Ruth Ogbewekon, responsable de projet à l'Union panafricaine des avocats, a déclaré que le processus de rédaction était axé sur l'inclusivité, notant que des représentants de l'Afrique, de la diaspora et des alliés non africains ont été consultés pendant des semaines. « En fin de compte, c'était un processus où les gens voulaient être entendus », a-t-elle dit, ajoutant qu'Accra a fourni cette plateforme.
La conférence de trois jours, intitulée Next Steps, a également donné naissance à trois panels mondiaux : un panel consultatif sur la justice réparatrice, un panel d'experts sur la restitution culturelle et un panel juridique sur la justice réparatrice. Le président ghanéen John Mahama, également champion de l'Union africaine pour les réparations, a déclaré que ces panels ne visent pas à remplacer les gouvernements mais à offrir un « soutien intellectuel, technique et politique » alors que le monde passe de la reconnaissance à la mise en œuvre.
Le panel consultatif compte une équipe de poids lourds : Mahama, la Première ministre barbadienne Mia Mottley, et les présidents du Liberia, de la Namibie et du Sénégal. Mottley a annoncé une révision du plan de réparation en 10 points de la Caricom pour mettre en lumière l'impact de l'esclavage sur les filles et les femmes, exhortant à une poussée mondiale unie.
« Ne nous engageons pas dans des voyages séparés », a déclaré Mottley. « Là où des dommages sont perpétrés, la réparation est toujours, toujours nécessaire. »
La conférence a réuni des dirigeants de plus de 80 pays, ainsi que des historiens, des chercheurs et des experts juridiques. Elle intervient trois mois après que l'Assemblée générale de l'ONU a adopté une résolution menée par le Ghana reconnaissant la traite transatlantique des esclaves comme le crime le plus grave contre l'humanité – une résolution qui appelle à un « dialogue inclusif et de bonne foi » et à la restitution rapide des biens volés.

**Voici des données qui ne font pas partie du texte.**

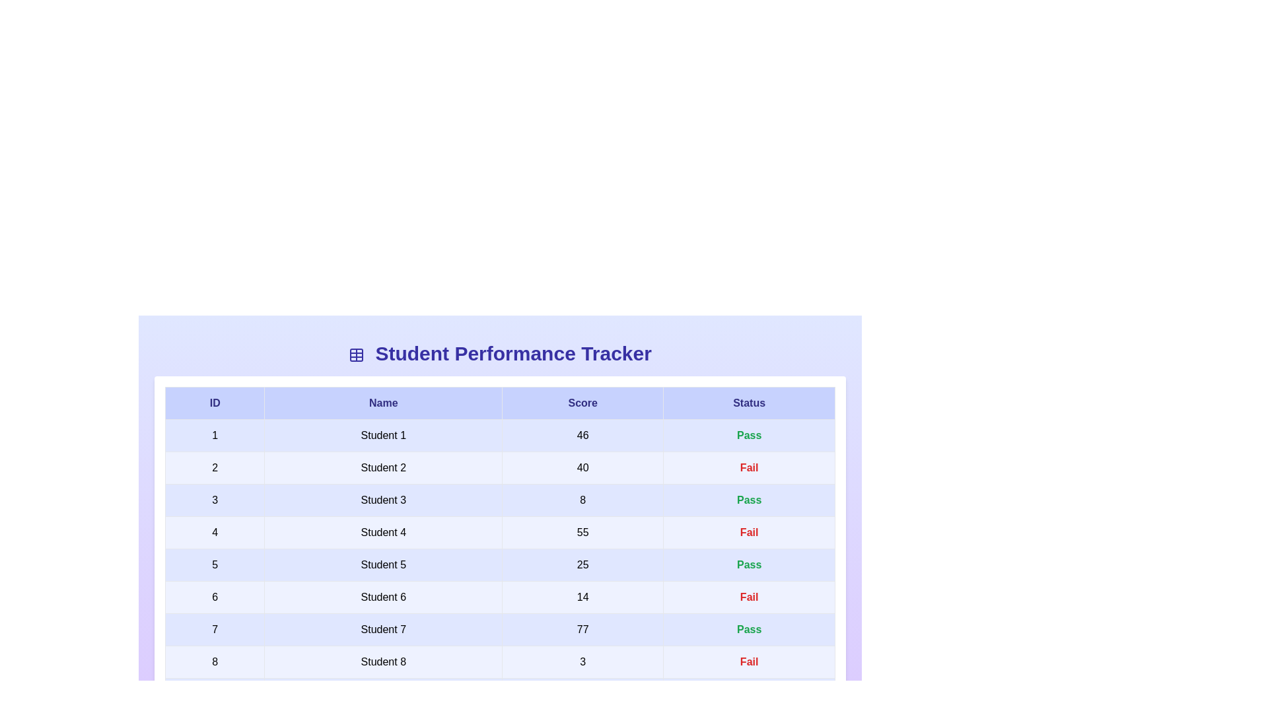 This screenshot has height=713, width=1268. Describe the element at coordinates (749, 402) in the screenshot. I see `the header column Status to analyze its information` at that location.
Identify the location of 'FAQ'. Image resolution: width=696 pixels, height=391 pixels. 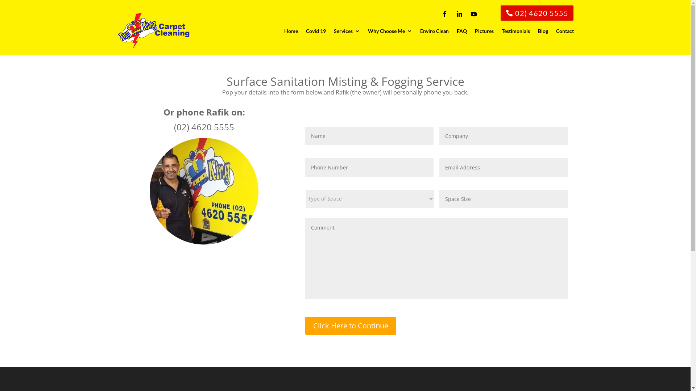
(461, 30).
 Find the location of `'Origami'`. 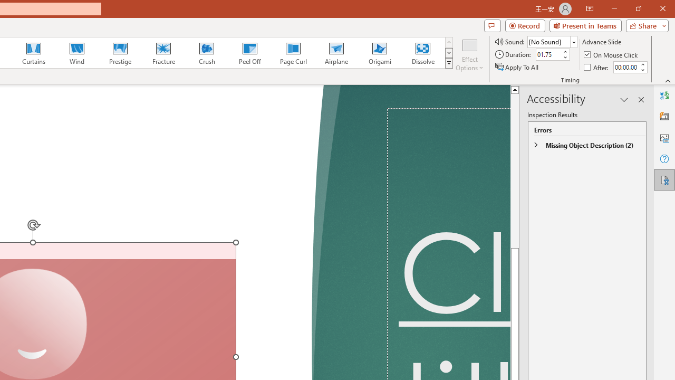

'Origami' is located at coordinates (380, 53).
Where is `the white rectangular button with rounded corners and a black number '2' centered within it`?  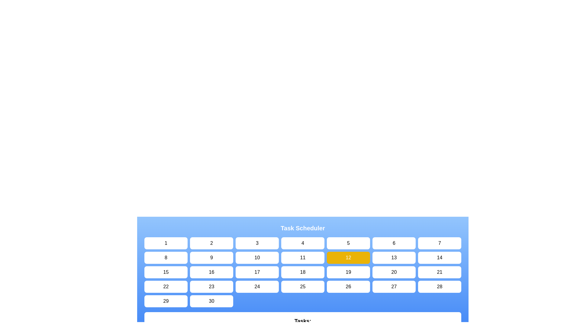
the white rectangular button with rounded corners and a black number '2' centered within it is located at coordinates (211, 243).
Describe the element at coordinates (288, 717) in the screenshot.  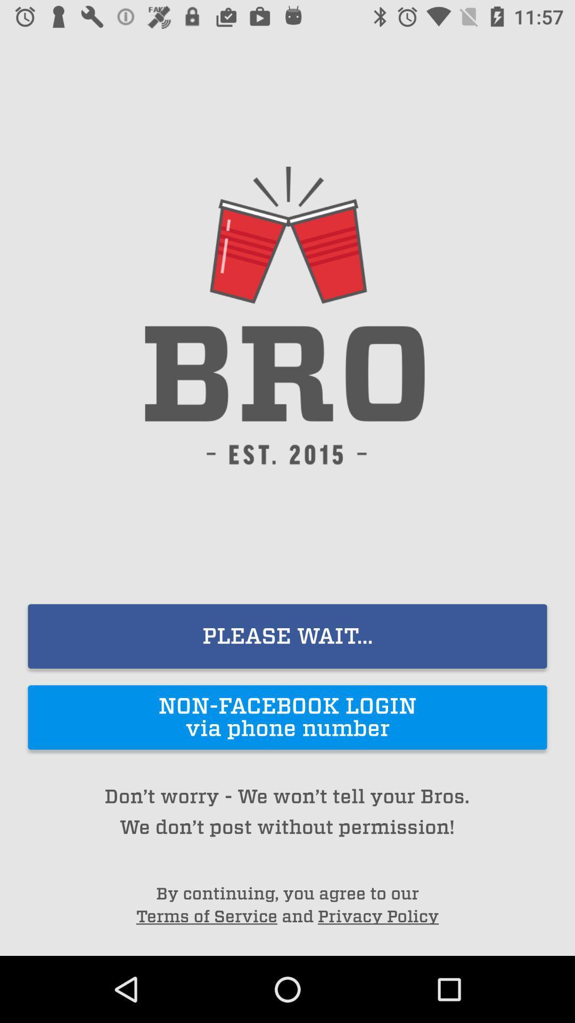
I see `non facebook login` at that location.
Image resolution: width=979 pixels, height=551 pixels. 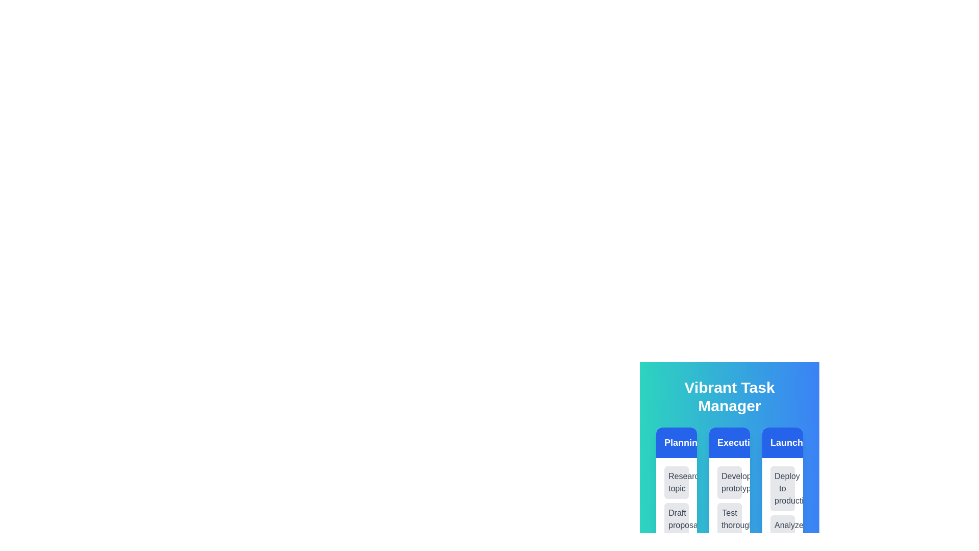 I want to click on task information displayed in the text box labeled 'Develop prototype', which is the first item in the 'Execute' section of the task list, so click(x=729, y=482).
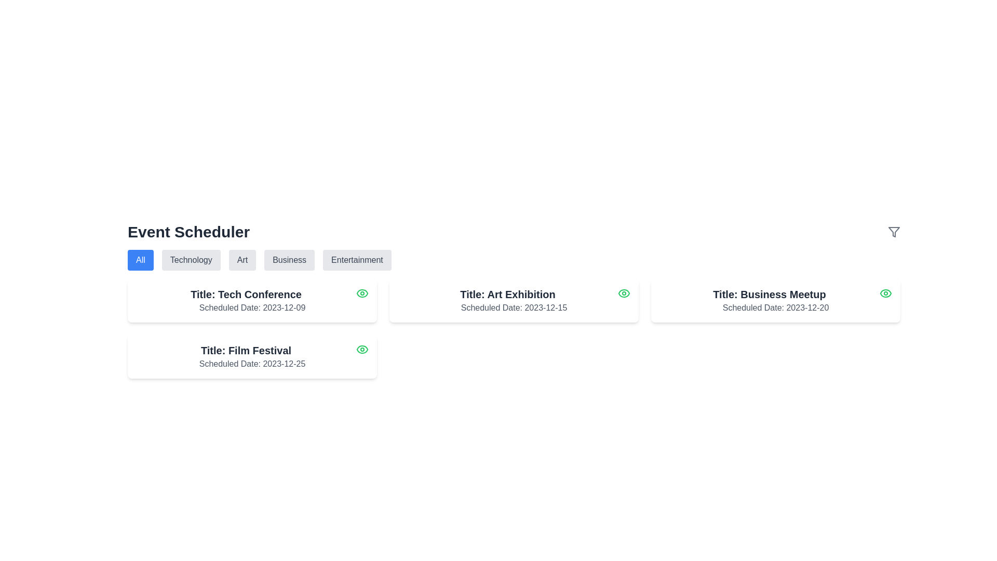 This screenshot has width=997, height=561. I want to click on the visibility action indicator icon located at the top-right corner of the 'Film Festival' card with the scheduled date '2023-12-25', so click(362, 349).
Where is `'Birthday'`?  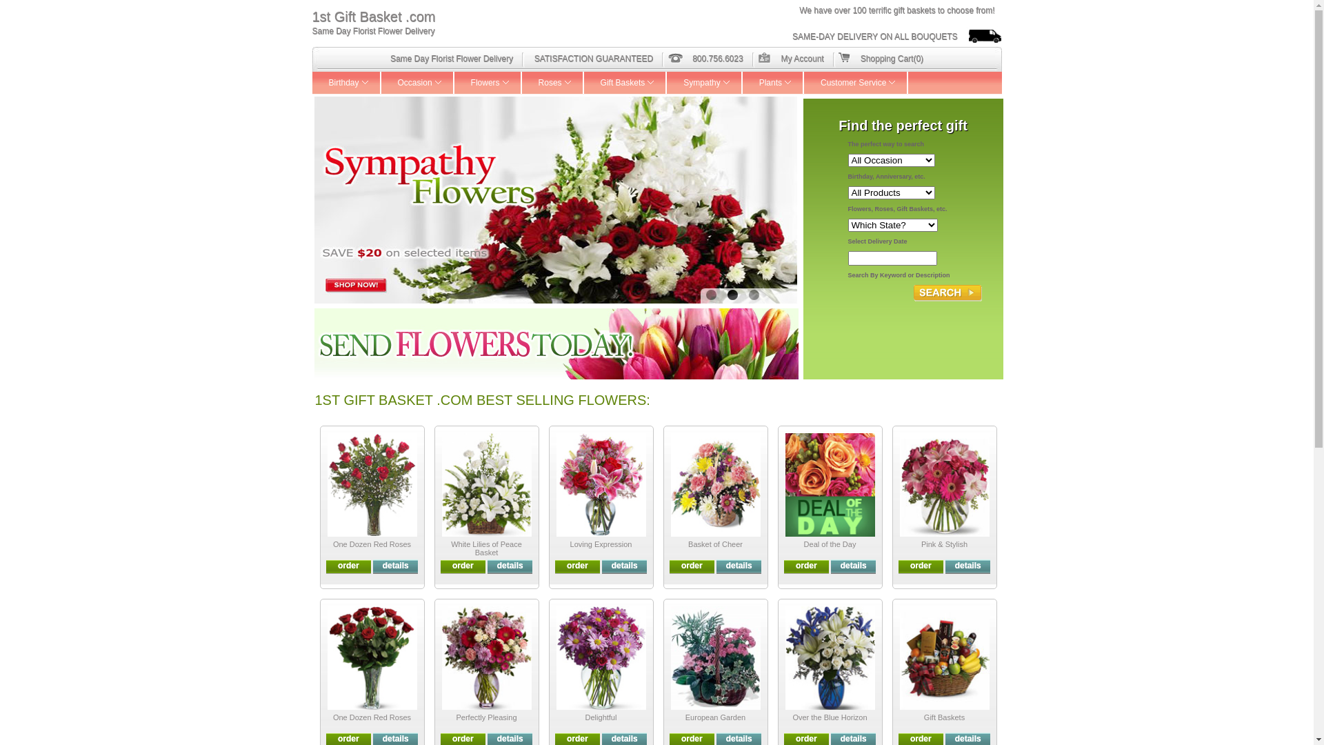 'Birthday' is located at coordinates (346, 82).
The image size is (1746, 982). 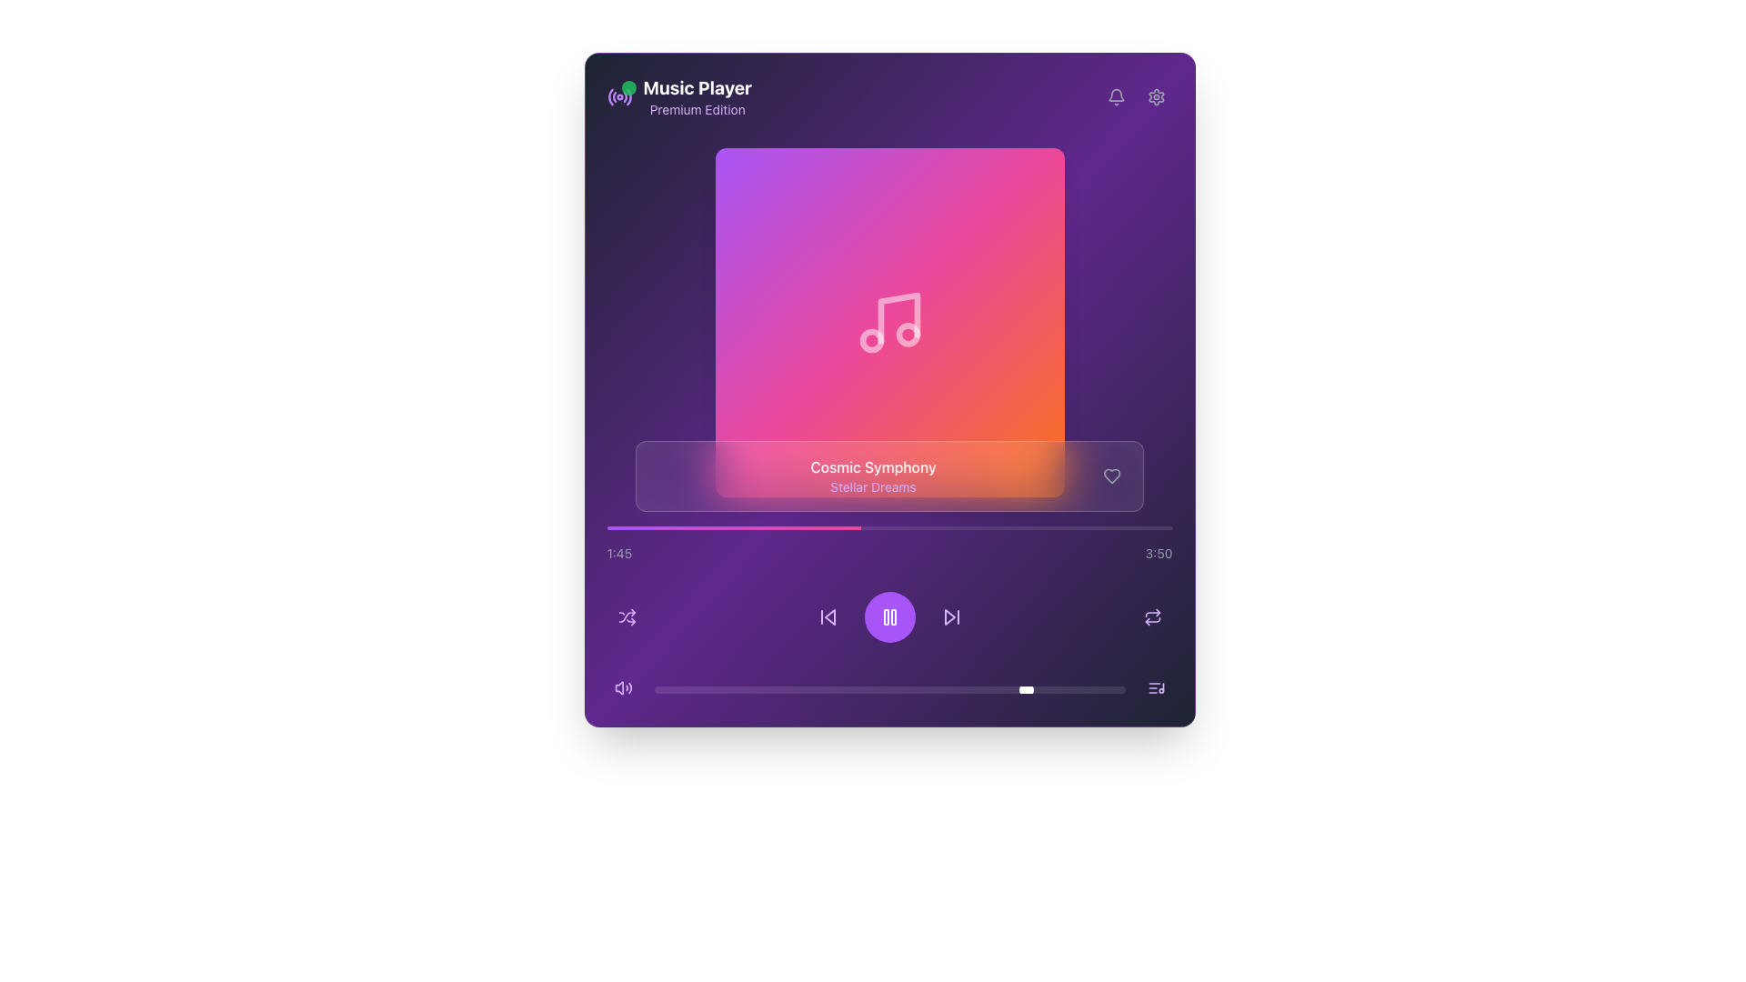 What do you see at coordinates (781, 690) in the screenshot?
I see `volume` at bounding box center [781, 690].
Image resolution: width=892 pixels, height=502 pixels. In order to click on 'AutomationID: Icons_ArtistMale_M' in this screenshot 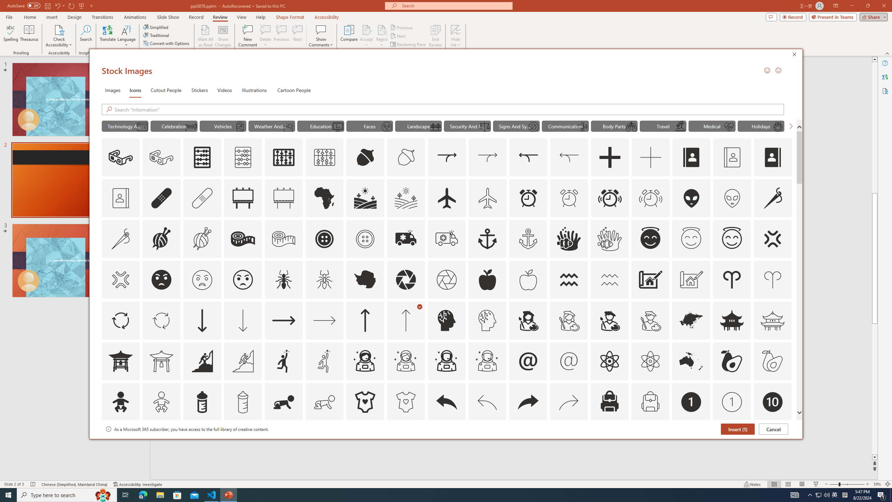, I will do `click(650, 320)`.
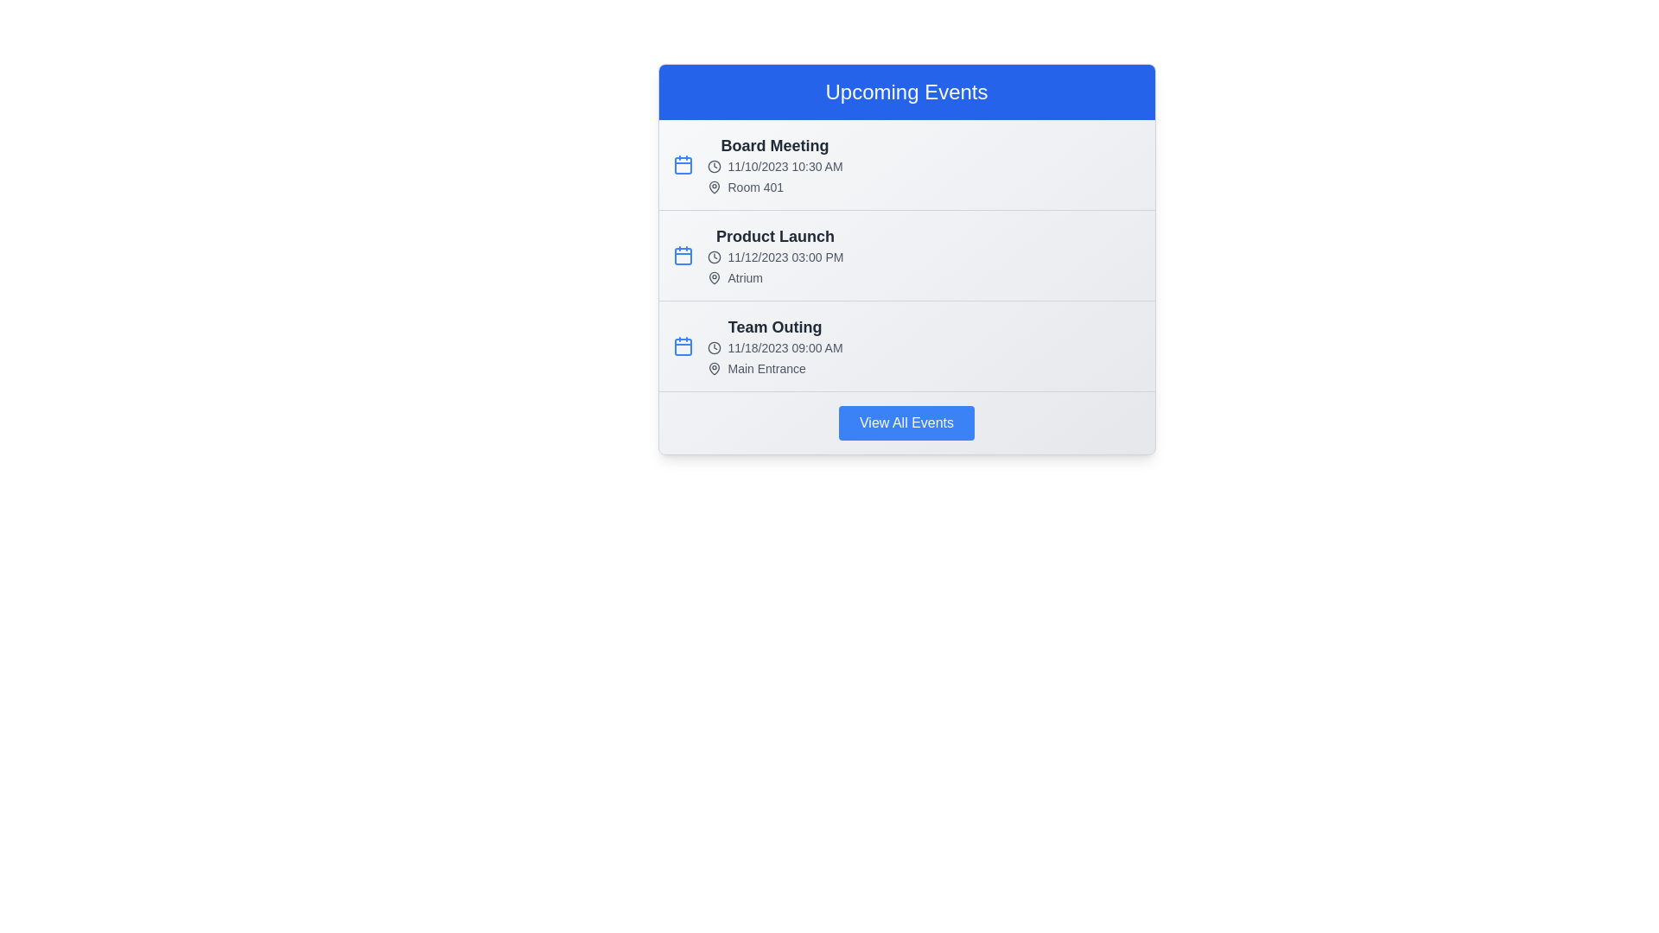 The width and height of the screenshot is (1659, 933). What do you see at coordinates (774, 257) in the screenshot?
I see `the clock icon next to the timestamp '11/12/2023 03:00 PM' to visually indicate the time` at bounding box center [774, 257].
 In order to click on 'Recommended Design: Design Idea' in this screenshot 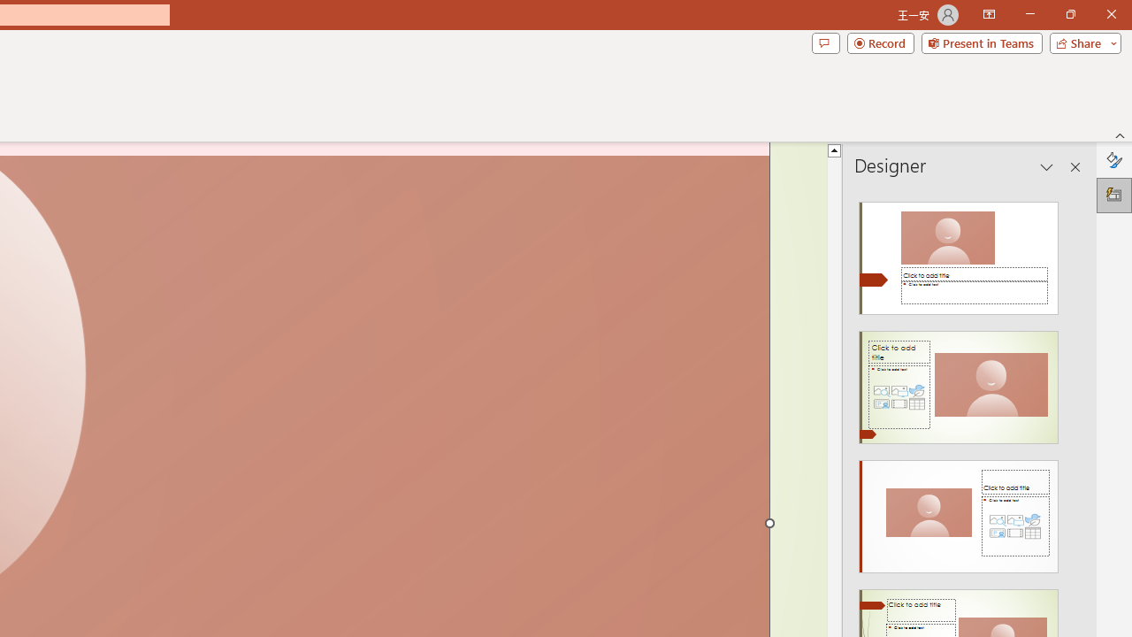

Les événements de jeudi comprenaient des projections de documentaires, une pièce de théâtre et un spectacle musical, parce que rien ne dit « justice réparatrice » comme un bon spectacle. Mahama, dans son discours d'ouverture, a déclaré que la résolution fournit une base pour une action « plus significative » et a exhorté à un partenariat mondial, notant le plan de la Caricom comme point de départ.
« Le crime que nous cherchons à réparer était transcontinental dans sa portée », a déclaré Mahama. « Ses conséquences restent transcontinentales dans leur impact, et la recherche de justice doit donc être transcontinentale dans son ambition. »
Le président libérien Joseph Boakai Sr. a mis en garde contre le fait que la conférence ne devienne qu'une note de bas de page de plus : « Ne soyons pas rappelés comme une autre conférence ou une autre résolution qui remue brièvement les consciences avant de sombrer dans l'histoire. »
Les événements de vendredi comprennent une cérémonie au château d'Osu, une forteresse danoise du XVIIe siècle qui était un centre de la traite des esclaves, pour honorer Juneteenth. Parce que rien ne dit « expier l'histoire » comme organiser une cérémonie sur les lieux du crime.